#### [Work task]
For every record here, output an exact copy.

(Collection entries)
——
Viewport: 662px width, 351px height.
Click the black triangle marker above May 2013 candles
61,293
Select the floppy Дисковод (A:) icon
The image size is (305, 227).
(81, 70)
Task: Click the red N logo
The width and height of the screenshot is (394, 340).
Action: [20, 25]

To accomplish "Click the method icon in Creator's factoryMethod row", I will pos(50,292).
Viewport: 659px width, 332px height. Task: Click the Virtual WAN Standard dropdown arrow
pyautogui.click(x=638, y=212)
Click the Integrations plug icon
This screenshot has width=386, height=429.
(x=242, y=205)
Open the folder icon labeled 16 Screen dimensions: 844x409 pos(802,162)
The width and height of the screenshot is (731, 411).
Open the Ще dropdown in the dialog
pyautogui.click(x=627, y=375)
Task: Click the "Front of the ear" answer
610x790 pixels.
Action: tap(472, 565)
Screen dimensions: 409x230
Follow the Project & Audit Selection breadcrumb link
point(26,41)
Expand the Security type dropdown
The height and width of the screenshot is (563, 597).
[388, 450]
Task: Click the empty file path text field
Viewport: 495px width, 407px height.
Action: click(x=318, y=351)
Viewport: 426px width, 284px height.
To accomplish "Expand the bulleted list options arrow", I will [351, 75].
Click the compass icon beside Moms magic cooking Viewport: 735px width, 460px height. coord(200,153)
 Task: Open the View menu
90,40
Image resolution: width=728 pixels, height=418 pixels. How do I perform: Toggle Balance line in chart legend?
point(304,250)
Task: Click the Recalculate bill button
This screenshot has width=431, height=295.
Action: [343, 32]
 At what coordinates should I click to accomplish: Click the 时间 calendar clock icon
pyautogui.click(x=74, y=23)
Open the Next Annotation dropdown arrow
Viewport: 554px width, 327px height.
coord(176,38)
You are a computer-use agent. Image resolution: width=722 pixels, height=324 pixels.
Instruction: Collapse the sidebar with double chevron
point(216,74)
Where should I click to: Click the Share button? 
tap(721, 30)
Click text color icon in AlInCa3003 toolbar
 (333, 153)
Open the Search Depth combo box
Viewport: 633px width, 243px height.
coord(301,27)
——
#### [Answer box]
Viewport: 662px width, 351px height.
Click the black triangle marker above May 2013 candles
61,293
Select the floppy Дисковод (A:) icon
The image size is (305, 227).
(81, 70)
Task: Click the red N logo
The width and height of the screenshot is (394, 340).
Action: [20, 25]

To accomplish "Click the method icon in Creator's factoryMethod row", I will pos(50,292).
Viewport: 659px width, 332px height. Task: Click the Virtual WAN Standard dropdown arrow
pyautogui.click(x=638, y=212)
Click the Integrations plug icon
This screenshot has width=386, height=429.
(x=242, y=205)
Open the folder icon labeled 16 Screen dimensions: 844x409 pos(802,162)
The width and height of the screenshot is (731, 411).
Open the Ще dropdown in the dialog
pyautogui.click(x=627, y=375)
Task: Click the "Front of the ear" answer
610x790 pixels.
Action: tap(472, 565)
Screen dimensions: 409x230
Follow the Project & Audit Selection breadcrumb link
point(26,41)
Expand the Security type dropdown
The height and width of the screenshot is (563, 597).
[388, 450]
Task: Click the empty file path text field
Viewport: 495px width, 407px height.
Action: click(x=318, y=351)
Viewport: 426px width, 284px height.
To accomplish "Expand the bulleted list options arrow", I will [351, 75].
Click the compass icon beside Moms magic cooking Viewport: 735px width, 460px height. coord(200,153)
 Task: Open the View menu
90,40
Image resolution: width=728 pixels, height=418 pixels. How do I perform: Toggle Balance line in chart legend?
point(304,250)
Task: Click the Recalculate bill button
This screenshot has width=431, height=295.
Action: [343, 32]
 At what coordinates should I click to accomplish: Click the 时间 calendar clock icon
pyautogui.click(x=74, y=23)
Open the Next Annotation dropdown arrow
Viewport: 554px width, 327px height.
coord(176,38)
You are a computer-use agent. Image resolution: width=722 pixels, height=324 pixels.
Instruction: Collapse the sidebar with double chevron
point(216,74)
Where should I click to: Click the Share button? 
tap(721, 30)
Click text color icon in AlInCa3003 toolbar
 (333, 153)
Open the Search Depth combo box
Viewport: 633px width, 243px height.
coord(301,27)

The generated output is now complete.